John Edwards was likely suffering from what I call bio-chemical craving for connection - the theory that people experiencing stress, separation or loss often are inclined toward thrill-seeking behavior and this frequently manifests itself in the form of an affair. It’s a way of over-riding true emotions by opting for a “high” instead. It’s probably the case that Edwards couldn’t handle the idea of losing his wife and so he sought a way to cancel out that fear by deciding to have an affair. It’s a way of acting out – not talking out – extreme feelings in a person’s life. It’s also possible that, subconsciously, he was finding a “backup” for his wife, in the case that she did pass away. In the process, he may have ended up with a backup family, in the case that the child of the women he had an affair with is, in fact, his.
Politicians have a higher instances of affairs because they’re under intense stress on a daily basis, and therefore are more prone toward a self-medicated high to temporarily cancel out the stressful emotions they feel. Edwards had this problem to a greater extent. He was dealing with the stress of being a politician – and launching a campaign – as well as the possible impending loss of and separation from his wife. This is not to excuse his actions AT ALL, but rather to provide a way to understand why these types of situations seem to manifest themselves -especially when it comes to those in the public eye.

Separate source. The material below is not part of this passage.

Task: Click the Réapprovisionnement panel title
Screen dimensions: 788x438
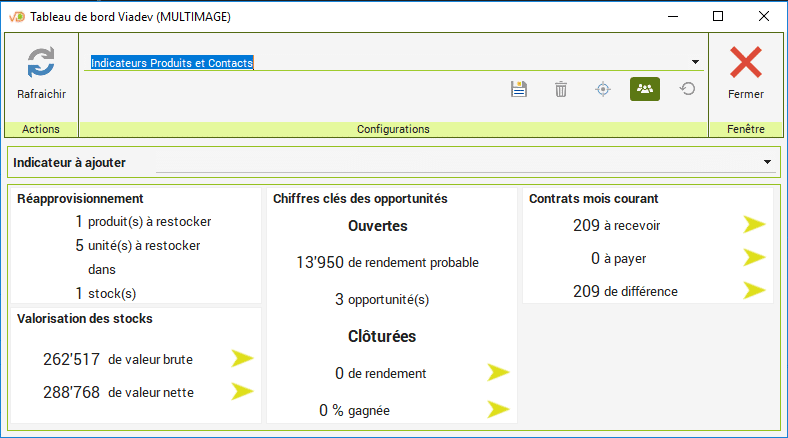Action: [80, 199]
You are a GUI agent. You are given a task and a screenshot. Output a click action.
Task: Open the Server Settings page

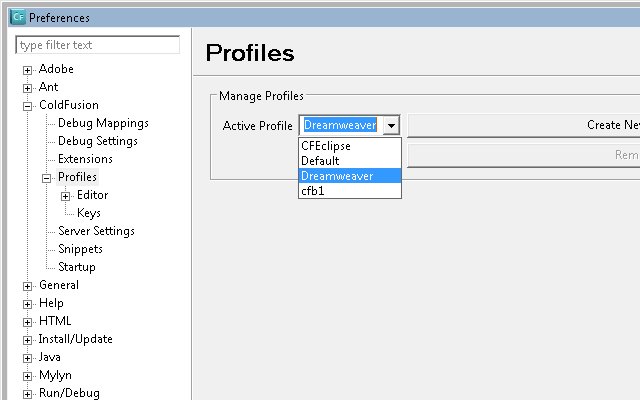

The good news is that since he said he came clean to his family a while ago, this situation can actually bring he and his wife closer. The truth is out in the open and ready to be dealt with. Traditionally, men have a harder time talking about their feelings and therefore seek “comfort” by engaging in risky behavior. Once this behavior is discovered – often in the form of an affair – it doesn’t have to signal the end of a relationship. Instead, it can be used as a spring board for honest discussion. To heal his marriage, Edwards needs to acknowledge the emotions and feelings at the root of the affair. The messy details are already in the public eye, now it’s time for he and his wife to engage in private introspection.